Sept. 28 (Bloomberg) -- Colombia’s peso fell for the second day in three as concern that the global economy is slipping into a recession hurt appetite for higher-yielding, emerging-market assets.
The peso plunged 1.5 percent to 1,917.33 per U.S. dollar at 2:16 p.m. New York time, from 1,888.25 yesterday. It touched 1,933 on Sept. 26, its weakest level since December. The peso has slipped 6.4 percent in the past month amid concern Greek insolvency is inevitable and Europe can’t contain the damage.
“Nothing is clear on the international front,” said Juan Camilo Santana, an analyst at Bogota-based brokerage Cia. de Profesionales de Bolsa SA. “We’ve seen a lot of volatility as the market prices in policy expectations, but we have yet to see decisive action.”

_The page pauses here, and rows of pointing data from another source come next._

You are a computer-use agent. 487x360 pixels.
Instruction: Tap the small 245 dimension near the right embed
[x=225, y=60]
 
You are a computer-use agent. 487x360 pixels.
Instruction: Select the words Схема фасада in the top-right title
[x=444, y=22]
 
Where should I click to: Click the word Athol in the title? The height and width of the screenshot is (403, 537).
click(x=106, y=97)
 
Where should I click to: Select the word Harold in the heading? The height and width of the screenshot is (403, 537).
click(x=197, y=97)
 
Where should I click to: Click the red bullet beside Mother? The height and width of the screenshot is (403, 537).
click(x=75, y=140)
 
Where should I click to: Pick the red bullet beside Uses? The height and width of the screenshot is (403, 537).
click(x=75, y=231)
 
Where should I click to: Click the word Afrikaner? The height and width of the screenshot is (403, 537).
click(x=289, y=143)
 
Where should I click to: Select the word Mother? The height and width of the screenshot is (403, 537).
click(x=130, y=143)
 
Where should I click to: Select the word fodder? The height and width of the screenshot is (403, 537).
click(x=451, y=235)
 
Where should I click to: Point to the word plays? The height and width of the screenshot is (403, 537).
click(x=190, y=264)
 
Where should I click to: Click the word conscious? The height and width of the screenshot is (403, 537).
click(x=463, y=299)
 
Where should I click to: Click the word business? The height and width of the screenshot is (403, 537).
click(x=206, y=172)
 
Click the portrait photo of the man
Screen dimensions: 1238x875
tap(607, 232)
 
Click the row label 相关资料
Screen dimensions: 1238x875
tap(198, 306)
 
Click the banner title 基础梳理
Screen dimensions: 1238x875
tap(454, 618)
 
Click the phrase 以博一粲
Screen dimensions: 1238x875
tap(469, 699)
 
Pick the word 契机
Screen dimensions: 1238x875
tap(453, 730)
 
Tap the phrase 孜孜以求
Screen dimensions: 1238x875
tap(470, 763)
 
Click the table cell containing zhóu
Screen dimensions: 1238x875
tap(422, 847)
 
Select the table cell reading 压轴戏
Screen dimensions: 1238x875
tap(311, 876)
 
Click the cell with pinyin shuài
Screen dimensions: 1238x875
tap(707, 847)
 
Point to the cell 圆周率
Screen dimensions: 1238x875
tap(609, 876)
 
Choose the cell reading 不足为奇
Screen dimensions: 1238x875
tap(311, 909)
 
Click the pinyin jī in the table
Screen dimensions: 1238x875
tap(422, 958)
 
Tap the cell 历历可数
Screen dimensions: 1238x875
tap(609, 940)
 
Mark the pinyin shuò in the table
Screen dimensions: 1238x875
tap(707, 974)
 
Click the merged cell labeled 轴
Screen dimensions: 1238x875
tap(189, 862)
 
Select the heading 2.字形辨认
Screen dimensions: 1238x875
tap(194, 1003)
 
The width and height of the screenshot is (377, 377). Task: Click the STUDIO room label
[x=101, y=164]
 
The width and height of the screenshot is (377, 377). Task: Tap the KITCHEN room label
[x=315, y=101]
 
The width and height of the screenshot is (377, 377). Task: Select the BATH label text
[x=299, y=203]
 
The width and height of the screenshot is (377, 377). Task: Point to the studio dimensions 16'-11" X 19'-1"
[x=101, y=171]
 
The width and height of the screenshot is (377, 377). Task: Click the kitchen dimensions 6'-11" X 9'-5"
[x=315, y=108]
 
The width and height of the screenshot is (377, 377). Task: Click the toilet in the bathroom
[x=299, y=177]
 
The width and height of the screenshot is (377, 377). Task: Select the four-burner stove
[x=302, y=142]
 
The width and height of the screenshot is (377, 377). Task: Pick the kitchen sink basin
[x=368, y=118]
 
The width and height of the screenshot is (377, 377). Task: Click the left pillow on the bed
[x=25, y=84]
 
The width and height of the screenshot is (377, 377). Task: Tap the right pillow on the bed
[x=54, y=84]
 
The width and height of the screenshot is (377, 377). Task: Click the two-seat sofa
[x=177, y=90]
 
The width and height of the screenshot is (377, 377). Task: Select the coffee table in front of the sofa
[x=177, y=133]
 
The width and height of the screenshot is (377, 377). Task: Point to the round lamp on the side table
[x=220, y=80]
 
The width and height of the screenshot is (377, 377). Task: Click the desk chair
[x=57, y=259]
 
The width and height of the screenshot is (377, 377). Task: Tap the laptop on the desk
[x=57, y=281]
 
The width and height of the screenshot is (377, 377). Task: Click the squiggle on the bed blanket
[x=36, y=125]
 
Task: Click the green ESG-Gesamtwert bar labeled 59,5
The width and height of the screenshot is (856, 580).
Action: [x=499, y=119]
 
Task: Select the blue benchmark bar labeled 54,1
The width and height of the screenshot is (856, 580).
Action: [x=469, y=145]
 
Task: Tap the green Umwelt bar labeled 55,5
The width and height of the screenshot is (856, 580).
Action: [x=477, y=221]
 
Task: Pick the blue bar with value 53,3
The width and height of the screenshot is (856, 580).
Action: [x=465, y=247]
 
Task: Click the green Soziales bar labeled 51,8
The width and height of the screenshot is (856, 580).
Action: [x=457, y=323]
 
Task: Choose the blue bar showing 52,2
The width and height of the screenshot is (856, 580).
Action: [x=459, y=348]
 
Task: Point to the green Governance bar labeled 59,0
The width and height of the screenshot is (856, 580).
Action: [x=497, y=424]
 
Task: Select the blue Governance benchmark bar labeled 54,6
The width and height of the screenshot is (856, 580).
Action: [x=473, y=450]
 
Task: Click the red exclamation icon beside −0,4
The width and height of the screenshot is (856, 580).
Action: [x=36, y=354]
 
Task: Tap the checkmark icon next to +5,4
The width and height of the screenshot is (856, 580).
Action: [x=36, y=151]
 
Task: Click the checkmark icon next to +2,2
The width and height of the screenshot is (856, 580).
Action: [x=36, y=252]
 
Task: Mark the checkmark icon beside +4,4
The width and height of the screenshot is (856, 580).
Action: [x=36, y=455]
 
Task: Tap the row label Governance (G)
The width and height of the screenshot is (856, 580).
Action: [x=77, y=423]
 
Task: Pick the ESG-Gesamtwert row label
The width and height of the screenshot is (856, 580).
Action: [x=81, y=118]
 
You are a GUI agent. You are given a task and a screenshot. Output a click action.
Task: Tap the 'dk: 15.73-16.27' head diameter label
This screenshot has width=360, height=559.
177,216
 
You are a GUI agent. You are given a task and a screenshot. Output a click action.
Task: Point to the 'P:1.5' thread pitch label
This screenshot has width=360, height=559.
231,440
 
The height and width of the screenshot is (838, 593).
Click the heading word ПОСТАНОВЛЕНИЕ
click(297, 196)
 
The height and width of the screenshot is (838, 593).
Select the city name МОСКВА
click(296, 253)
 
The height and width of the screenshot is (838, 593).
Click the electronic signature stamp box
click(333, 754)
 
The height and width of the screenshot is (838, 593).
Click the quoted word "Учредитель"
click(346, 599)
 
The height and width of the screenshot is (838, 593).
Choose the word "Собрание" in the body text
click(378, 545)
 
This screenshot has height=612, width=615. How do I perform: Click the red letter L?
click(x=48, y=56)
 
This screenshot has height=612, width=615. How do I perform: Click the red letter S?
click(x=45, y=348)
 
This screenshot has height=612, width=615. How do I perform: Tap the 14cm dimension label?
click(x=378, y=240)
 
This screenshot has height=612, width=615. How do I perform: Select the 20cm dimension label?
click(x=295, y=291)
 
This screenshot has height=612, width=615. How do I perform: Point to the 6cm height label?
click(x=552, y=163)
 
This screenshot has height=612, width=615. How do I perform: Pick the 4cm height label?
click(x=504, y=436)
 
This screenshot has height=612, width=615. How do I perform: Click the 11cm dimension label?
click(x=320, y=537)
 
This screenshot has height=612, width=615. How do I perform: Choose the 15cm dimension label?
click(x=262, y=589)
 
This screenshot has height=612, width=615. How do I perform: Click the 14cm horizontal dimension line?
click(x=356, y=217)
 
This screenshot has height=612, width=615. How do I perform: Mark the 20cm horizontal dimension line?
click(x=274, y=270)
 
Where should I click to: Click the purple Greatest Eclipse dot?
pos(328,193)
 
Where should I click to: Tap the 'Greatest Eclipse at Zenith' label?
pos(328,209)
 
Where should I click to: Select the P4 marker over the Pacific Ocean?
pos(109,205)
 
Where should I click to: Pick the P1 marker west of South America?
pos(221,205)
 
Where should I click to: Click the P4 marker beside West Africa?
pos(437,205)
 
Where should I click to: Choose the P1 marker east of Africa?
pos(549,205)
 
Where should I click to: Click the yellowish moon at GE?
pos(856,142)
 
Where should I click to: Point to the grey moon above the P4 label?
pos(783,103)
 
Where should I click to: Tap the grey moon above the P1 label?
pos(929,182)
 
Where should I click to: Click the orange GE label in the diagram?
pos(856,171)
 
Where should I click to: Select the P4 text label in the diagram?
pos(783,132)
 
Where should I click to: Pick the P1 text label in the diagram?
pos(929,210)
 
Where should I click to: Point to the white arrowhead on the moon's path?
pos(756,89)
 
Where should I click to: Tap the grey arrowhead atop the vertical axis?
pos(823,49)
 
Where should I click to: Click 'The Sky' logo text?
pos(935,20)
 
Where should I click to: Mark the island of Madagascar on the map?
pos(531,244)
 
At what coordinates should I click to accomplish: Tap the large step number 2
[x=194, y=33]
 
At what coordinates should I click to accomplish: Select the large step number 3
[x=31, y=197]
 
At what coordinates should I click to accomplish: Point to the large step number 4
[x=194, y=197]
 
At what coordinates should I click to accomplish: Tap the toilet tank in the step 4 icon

European Commission President Jose Barroso today called for faster creation of a rescue fund and said he will press ahead with proposals for common bonds for the euro area. Officials from the European Commission, European Central Bank and International Monetary Fund will return to Athens tomorrow to review the Greek government’s budget-cut plans, the commission said.
The yield on Colombia’s benchmark 10 percent bonds due in July 2024 rose nine basis points, or 0.09 percentage point, to 7.58 percent. The bond’s price fell 0.837 centavo to 119.349 centavos per peso.